Defense News last month quoted Adm. Bill Gortney, head of the North American Aerospace Defense Command and U.S. Northern Command, as saying that “[i]t is in the best interest of the nation to continue the program.”
“Investigators took a hard look at the causes of the incident, and I am confident that we have a plan of action to safely fly the aerostat again,” he added.
Defense Secretary Ash Carter concurred with the decision to resume the exercise, according to multiple news reports.
One of the two tethered blimps that make up the current test deployment of the Joint Land Attack Cruise Missile Defense Elevated Netted Sensor System (JLENS) detached from its mooring station near Baltimore last October, dragging 6,700 feet of cable for three hours before finally coming to rest. (See ACT, December 2015.)

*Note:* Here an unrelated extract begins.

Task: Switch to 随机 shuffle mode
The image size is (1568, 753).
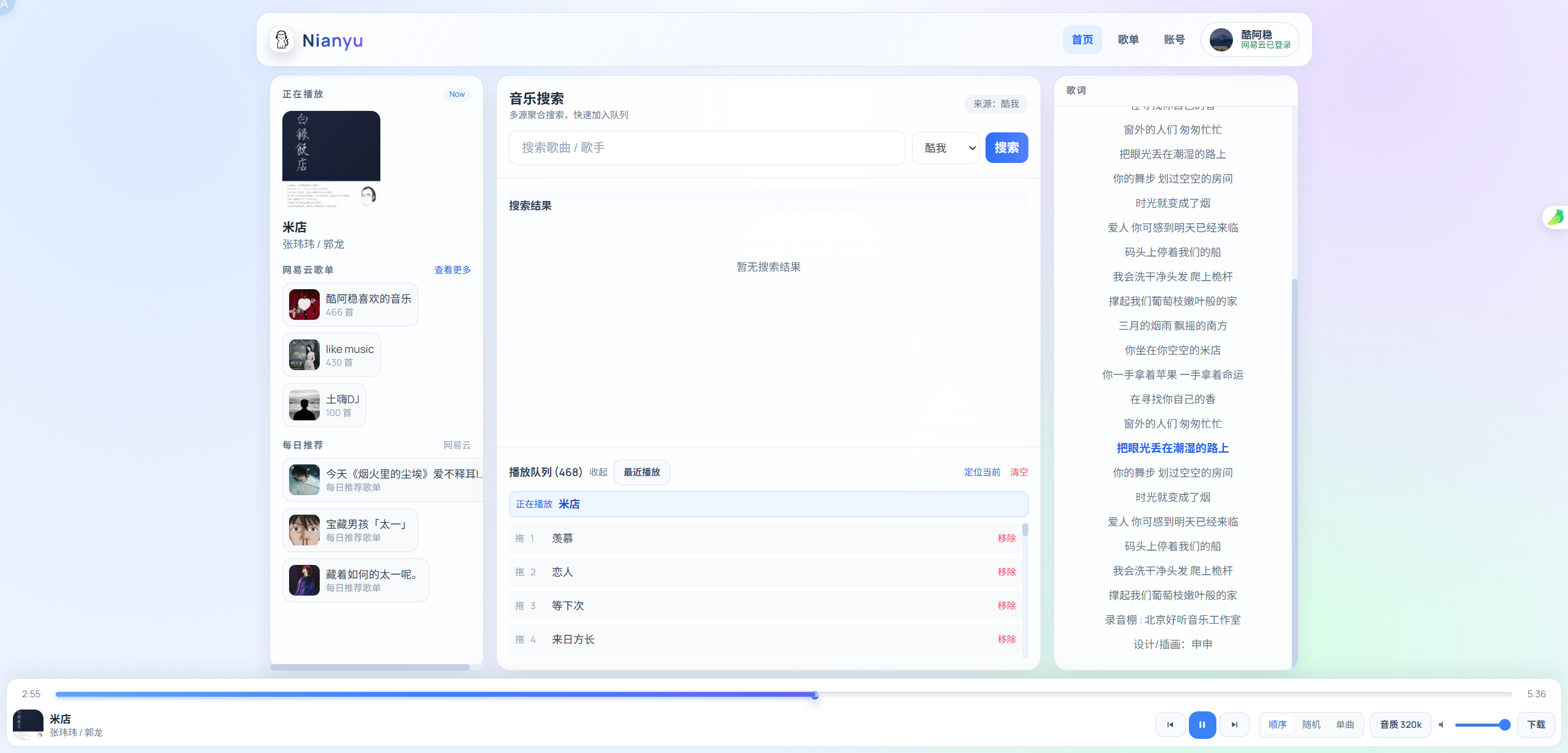Action: coord(1311,725)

At the time of the crash, the system was in the midst of a planned three-year exercise over the area around Washington. The exercise was designed to demonstrate the system’s capabilities for homeland defense and determine its future.

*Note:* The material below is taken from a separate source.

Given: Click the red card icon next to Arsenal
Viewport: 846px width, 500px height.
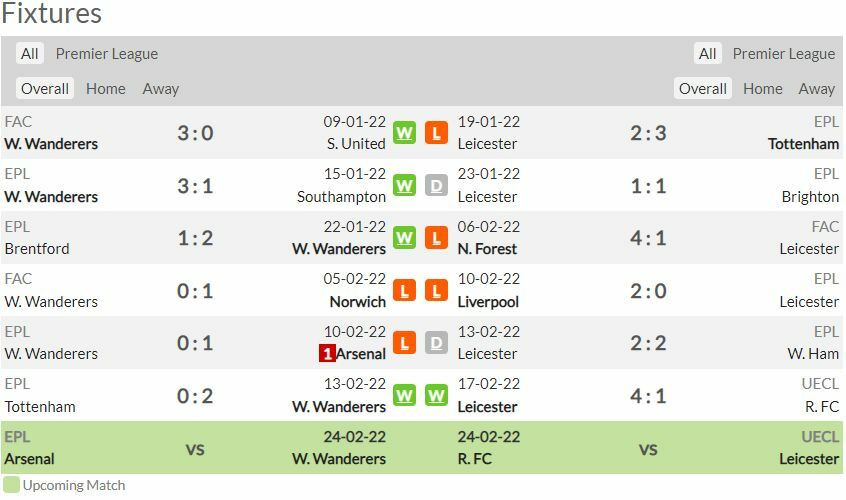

In the fiscal year 2016 omnibus appropriations bill, Congress slashed $30 million from the budget request of $40.6 million for JLENS in the wake of the crash. (See ACT, January/Feburary 2016.)
InsideDefense.com reported on Feb. 17 that, in order to resume the exercise, the Defense Department is asking lawmakers to transfer an additional $27 million to the program for the remainder of the current fiscal year, which ends on Sept. 30. It is not clear where the additional funds will come from.
The Los Angeles Times reported on Feb. 14 that the blimp crashed because a device designed to automatically deflate it in the event of trouble failed to activate because batteries had not been installed as a power source.
Meanwhile, in a new report released in January, Michael Gilmore, the Pentagon’s director for operational test and evaluation, reiterated concerns he has raised in the past about whether JLENS can work as intended. The report identified numerous problems, including vulnerability to electronic interference, that could undermine the effectiveness and suitability of the ongoing exercise of the system.